Além da questão dos preços, o economista cita que essa medida nem sempre surte os efeitos esperados pelas administrações públicas, que, caso continuem com seus orçamentos desequilibrados, nesse sentido, podem entrar em um ciclo sem fim de privatizações.

"É válido ressaltar também que esses investimentos poderiam ser realizados diretamente pelo próprio governo, embora, para isso, talvez, fosse necessário um abandono ou flexibilização da restrição imposta pelo teto de gastos — além de vontade política do governo para fazer esses investimentos. Além disso, alguns dos setores nos quais se planeja fazer essas concessões ou privatizações são considerados estratégicos, e, com isso, o governo deixaria de ter controle sobre o fornecimento de bens ou serviços que são essenciais para a economia, como é o caso da Eletrobras e do setor de energia elétrica." 

​Assim como Rocha, Haluska também chama a atenção para o fato de que, com a desaceleração econômica dos últimos meses e a desvalorização de ativos, é possível que essas empresas que o governo pretende negociar acabem sendo vendidas por um valor abaixo do seu potencial de geração de receitas.

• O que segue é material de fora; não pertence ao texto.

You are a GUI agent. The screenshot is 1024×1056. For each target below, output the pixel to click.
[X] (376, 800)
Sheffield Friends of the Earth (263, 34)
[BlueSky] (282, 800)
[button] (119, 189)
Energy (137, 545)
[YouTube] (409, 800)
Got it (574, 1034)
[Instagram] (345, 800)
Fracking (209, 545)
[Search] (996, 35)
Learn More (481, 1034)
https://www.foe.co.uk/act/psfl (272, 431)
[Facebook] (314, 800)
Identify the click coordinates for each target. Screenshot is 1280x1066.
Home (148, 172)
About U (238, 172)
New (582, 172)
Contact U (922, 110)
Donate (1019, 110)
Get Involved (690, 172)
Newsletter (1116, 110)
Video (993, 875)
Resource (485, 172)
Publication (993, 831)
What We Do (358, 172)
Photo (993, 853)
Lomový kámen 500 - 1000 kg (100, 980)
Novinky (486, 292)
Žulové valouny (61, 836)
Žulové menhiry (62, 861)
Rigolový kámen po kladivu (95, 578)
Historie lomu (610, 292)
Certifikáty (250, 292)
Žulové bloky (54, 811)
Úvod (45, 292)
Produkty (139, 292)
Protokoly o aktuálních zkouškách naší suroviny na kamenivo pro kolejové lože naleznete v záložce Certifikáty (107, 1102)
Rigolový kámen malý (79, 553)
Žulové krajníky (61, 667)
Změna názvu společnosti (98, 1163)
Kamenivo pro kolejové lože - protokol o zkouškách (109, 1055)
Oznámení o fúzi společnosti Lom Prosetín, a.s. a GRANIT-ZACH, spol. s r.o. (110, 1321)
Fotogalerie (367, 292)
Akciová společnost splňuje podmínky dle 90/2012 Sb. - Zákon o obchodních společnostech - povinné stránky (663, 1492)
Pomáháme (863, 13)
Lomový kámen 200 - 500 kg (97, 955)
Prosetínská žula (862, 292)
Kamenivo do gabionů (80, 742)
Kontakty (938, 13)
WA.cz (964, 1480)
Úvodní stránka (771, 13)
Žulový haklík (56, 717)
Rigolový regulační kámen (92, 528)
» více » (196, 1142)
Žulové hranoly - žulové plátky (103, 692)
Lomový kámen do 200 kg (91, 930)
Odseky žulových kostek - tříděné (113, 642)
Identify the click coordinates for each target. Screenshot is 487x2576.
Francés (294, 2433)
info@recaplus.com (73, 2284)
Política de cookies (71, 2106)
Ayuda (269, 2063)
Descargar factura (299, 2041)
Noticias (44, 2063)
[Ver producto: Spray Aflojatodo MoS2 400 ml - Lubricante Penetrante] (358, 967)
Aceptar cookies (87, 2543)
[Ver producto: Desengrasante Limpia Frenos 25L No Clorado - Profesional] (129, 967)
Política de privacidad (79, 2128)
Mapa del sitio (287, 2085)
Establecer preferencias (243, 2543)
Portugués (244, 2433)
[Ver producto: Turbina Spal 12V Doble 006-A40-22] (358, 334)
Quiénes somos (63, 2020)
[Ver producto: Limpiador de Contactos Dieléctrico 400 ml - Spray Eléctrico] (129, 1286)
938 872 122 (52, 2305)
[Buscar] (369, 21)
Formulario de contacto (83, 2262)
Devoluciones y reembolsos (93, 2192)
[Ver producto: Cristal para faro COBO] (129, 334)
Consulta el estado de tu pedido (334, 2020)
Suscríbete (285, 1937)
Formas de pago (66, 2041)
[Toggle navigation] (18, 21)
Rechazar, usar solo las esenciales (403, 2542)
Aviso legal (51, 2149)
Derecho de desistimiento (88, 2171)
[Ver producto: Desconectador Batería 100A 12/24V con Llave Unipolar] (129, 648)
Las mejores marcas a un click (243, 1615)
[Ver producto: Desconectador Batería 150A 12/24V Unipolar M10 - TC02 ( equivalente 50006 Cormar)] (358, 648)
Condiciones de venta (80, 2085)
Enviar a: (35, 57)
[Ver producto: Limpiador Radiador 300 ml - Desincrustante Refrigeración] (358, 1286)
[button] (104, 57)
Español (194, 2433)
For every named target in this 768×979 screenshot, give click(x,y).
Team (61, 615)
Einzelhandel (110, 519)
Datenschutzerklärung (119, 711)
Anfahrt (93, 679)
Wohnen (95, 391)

E, nesse caso, o momento não seria o ideal para esse tipo de atitude. 

"Existem, no momento, muitas dúvidas e incertezas quanto ao desempenho da economia no futuro próximo, pois não se sabe ao certo se haverá um agravamento ou uma melhora da situação da pandemia em si, se serão impostas novas restrições ao funcionamento de estabelecimentos comerciais, restaurantes, entre outros, quando vai ocorrer a vacinação, se o governo vai elaborar algum programa social que substitua o auxílio emergencial, e se o teto de gastos será flexibilizado, ou em que extensão isso ocorreria. Em meio a todas essas indefinições, fica difícil elaborar projeções confiáveis sobre a demanda futura e, com isso, estabelecer um preço das empresas que se pretende privatizar."